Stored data
>>>>>

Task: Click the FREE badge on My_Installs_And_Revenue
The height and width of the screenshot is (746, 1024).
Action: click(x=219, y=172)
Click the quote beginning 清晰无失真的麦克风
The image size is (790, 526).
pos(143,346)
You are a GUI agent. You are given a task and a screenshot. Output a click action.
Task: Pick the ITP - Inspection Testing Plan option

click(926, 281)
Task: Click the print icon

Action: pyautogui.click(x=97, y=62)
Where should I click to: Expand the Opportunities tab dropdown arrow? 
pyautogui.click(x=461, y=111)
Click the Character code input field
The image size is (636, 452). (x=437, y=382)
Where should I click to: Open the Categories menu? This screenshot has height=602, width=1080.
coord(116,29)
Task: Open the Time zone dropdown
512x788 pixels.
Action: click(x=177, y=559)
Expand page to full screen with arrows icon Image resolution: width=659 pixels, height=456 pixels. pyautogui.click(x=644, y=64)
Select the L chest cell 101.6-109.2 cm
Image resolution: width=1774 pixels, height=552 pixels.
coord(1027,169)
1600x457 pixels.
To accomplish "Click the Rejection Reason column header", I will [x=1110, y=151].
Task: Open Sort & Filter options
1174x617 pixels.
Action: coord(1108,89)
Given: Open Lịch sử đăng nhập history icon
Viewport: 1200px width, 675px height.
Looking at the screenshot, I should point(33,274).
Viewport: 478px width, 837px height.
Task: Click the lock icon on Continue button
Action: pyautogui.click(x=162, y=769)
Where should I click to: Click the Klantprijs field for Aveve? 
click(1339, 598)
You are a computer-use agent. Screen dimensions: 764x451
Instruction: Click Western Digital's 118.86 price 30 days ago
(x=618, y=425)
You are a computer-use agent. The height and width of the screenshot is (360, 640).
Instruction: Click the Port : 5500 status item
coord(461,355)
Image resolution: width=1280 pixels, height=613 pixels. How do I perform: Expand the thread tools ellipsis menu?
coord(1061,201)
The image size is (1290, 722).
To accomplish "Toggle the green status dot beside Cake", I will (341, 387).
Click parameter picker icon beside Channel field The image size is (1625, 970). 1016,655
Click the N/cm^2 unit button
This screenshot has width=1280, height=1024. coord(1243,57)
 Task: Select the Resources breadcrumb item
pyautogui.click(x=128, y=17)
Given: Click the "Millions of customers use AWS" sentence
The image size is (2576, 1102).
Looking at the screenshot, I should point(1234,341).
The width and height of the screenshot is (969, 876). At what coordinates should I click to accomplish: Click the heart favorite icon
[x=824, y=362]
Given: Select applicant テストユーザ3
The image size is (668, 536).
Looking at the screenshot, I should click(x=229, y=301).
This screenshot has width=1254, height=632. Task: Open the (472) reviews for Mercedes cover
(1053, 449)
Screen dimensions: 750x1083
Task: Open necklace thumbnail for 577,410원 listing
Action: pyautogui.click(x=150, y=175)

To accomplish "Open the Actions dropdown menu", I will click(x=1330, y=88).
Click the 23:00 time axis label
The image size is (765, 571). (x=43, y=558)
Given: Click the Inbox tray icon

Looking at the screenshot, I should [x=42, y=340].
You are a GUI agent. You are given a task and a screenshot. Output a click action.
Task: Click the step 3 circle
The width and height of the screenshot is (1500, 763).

<<<<<

§ ABOUT THIS TASK:
Output each entry exactly. Leave none out.

§ ANSWER:
Task: Click the FREE badge on My_Installs_And_Revenue
The height and width of the screenshot is (746, 1024).
Action: click(x=219, y=172)
Click the quote beginning 清晰无失真的麦克风
The image size is (790, 526).
pos(143,346)
You are a GUI agent. You are given a task and a screenshot. Output a click action.
Task: Pick the ITP - Inspection Testing Plan option

click(926, 281)
Task: Click the print icon

Action: pyautogui.click(x=97, y=62)
Where should I click to: Expand the Opportunities tab dropdown arrow? 
pyautogui.click(x=461, y=111)
Click the Character code input field
The image size is (636, 452). (x=437, y=382)
Where should I click to: Open the Categories menu? This screenshot has height=602, width=1080.
coord(116,29)
Task: Open the Time zone dropdown
512x788 pixels.
Action: click(x=177, y=559)
Expand page to full screen with arrows icon Image resolution: width=659 pixels, height=456 pixels. pyautogui.click(x=644, y=64)
Select the L chest cell 101.6-109.2 cm
Image resolution: width=1774 pixels, height=552 pixels.
coord(1027,169)
1600x457 pixels.
To accomplish "Click the Rejection Reason column header", I will [x=1110, y=151].
Task: Open Sort & Filter options
1174x617 pixels.
Action: coord(1108,89)
Given: Open Lịch sử đăng nhập history icon
Viewport: 1200px width, 675px height.
Looking at the screenshot, I should point(33,274).
Viewport: 478px width, 837px height.
Task: Click the lock icon on Continue button
Action: pyautogui.click(x=162, y=769)
Where should I click to: Click the Klantprijs field for Aveve? 
click(1339, 598)
You are a computer-use agent. Screen dimensions: 764x451
Instruction: Click Western Digital's 118.86 price 30 days ago
(x=618, y=425)
You are a computer-use agent. The height and width of the screenshot is (360, 640).
Instruction: Click the Port : 5500 status item
coord(461,355)
Image resolution: width=1280 pixels, height=613 pixels. How do I perform: Expand the thread tools ellipsis menu?
coord(1061,201)
The image size is (1290, 722).
To accomplish "Toggle the green status dot beside Cake", I will (341, 387).
Click parameter picker icon beside Channel field The image size is (1625, 970). 1016,655
Click the N/cm^2 unit button
This screenshot has width=1280, height=1024. coord(1243,57)
 Task: Select the Resources breadcrumb item
pyautogui.click(x=128, y=17)
Given: Click the "Millions of customers use AWS" sentence
The image size is (2576, 1102).
Looking at the screenshot, I should point(1234,341).
The width and height of the screenshot is (969, 876). At what coordinates should I click to accomplish: Click the heart favorite icon
[x=824, y=362]
Given: Select applicant テストユーザ3
The image size is (668, 536).
Looking at the screenshot, I should click(x=229, y=301).
This screenshot has width=1254, height=632. Task: Open the (472) reviews for Mercedes cover
(1053, 449)
Screen dimensions: 750x1083
Task: Open necklace thumbnail for 577,410원 listing
Action: pyautogui.click(x=150, y=175)

To accomplish "Open the Actions dropdown menu", I will click(x=1330, y=88).
Click the 23:00 time axis label
The image size is (765, 571). (x=43, y=558)
Given: Click the Inbox tray icon

Looking at the screenshot, I should [x=42, y=340].
You are a GUI agent. You are given a task and a screenshot. Output a click action.
Task: Click the step 3 circle
The width and height of the screenshot is (1500, 763).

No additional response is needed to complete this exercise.